[Data excerpts — start]

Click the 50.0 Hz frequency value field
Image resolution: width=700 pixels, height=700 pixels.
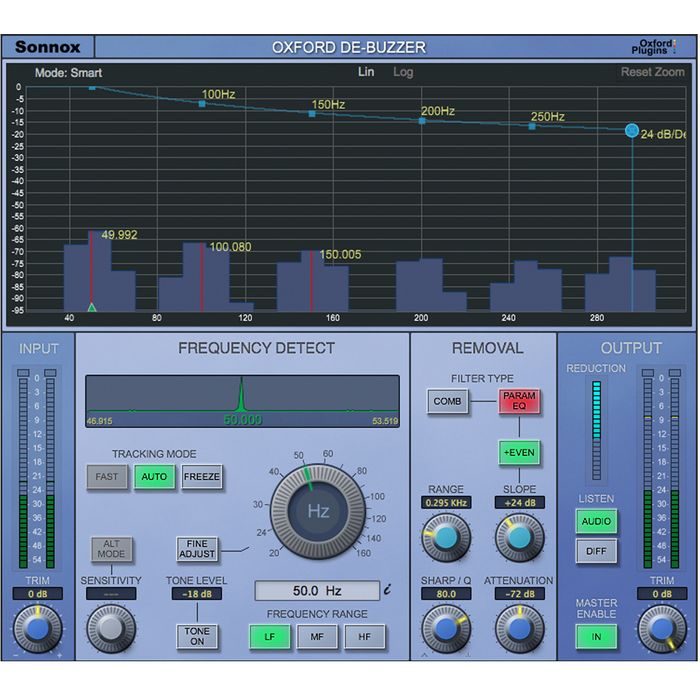coord(316,591)
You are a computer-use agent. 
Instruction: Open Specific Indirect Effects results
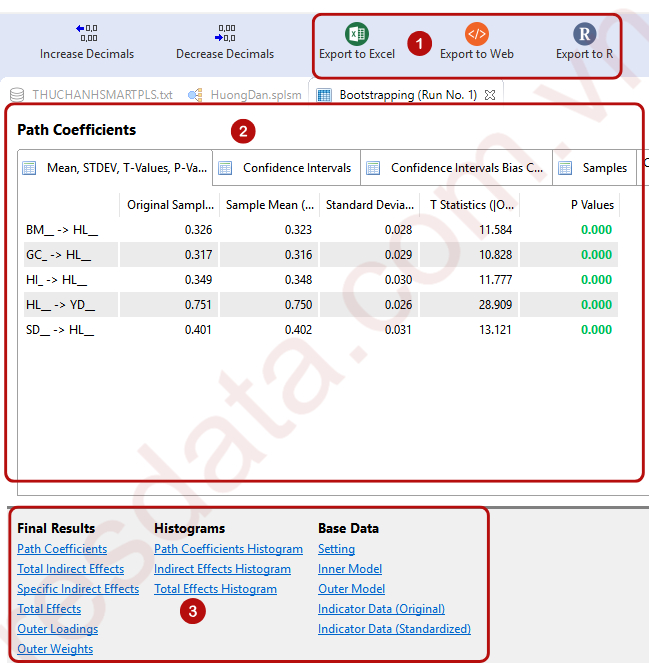point(78,589)
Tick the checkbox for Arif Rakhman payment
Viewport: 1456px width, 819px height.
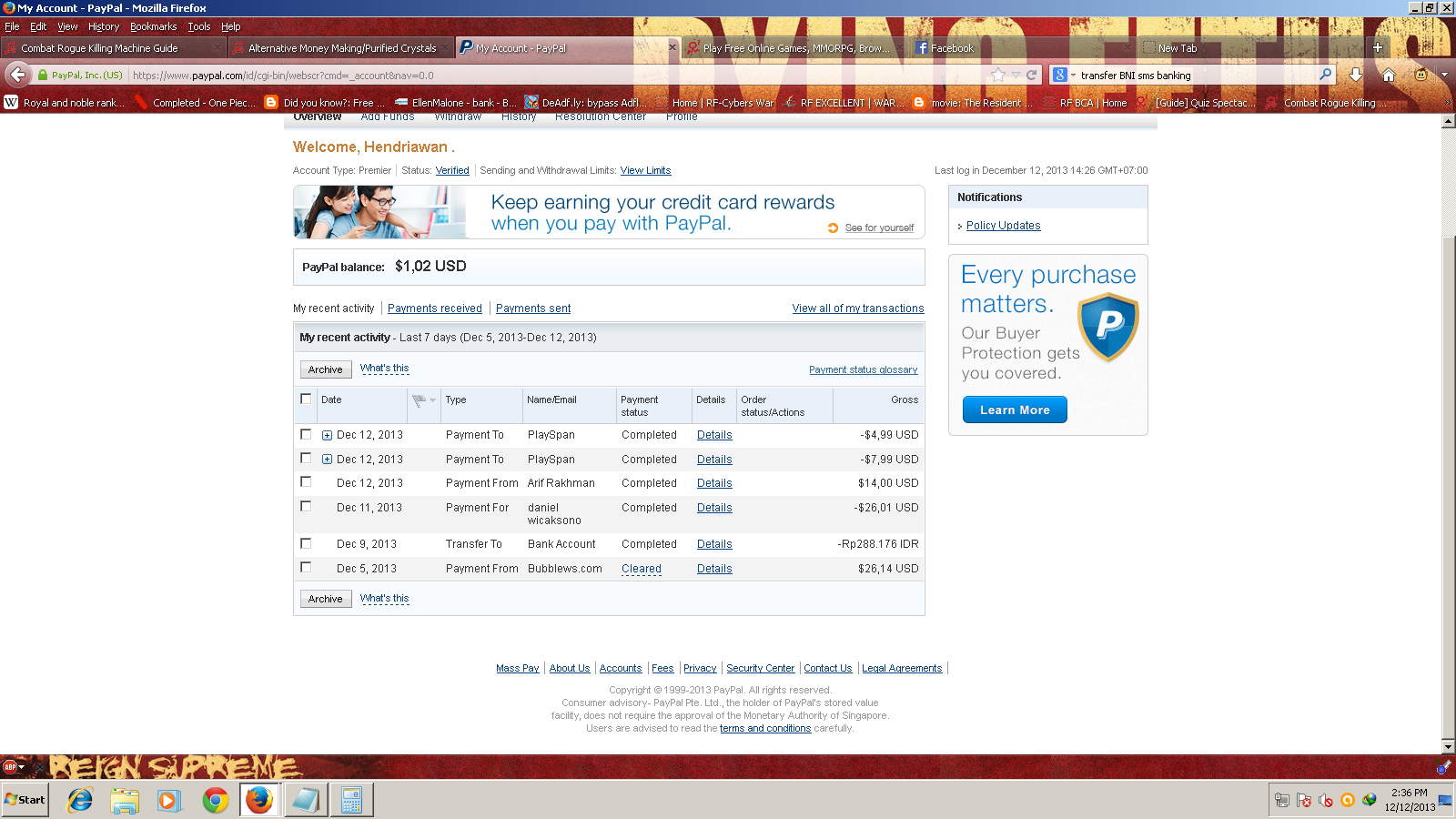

[Data excerpts — finish]

Each record above must be set down again unchanged, with its pictures left out.

» Output of the exercise
Click the 50.0 Hz frequency value field
Image resolution: width=700 pixels, height=700 pixels.
coord(316,591)
You are a computer-use agent. 
Instruction: Open Specific Indirect Effects results
point(78,589)
Tick the checkbox for Arif Rakhman payment
Viewport: 1456px width, 819px height.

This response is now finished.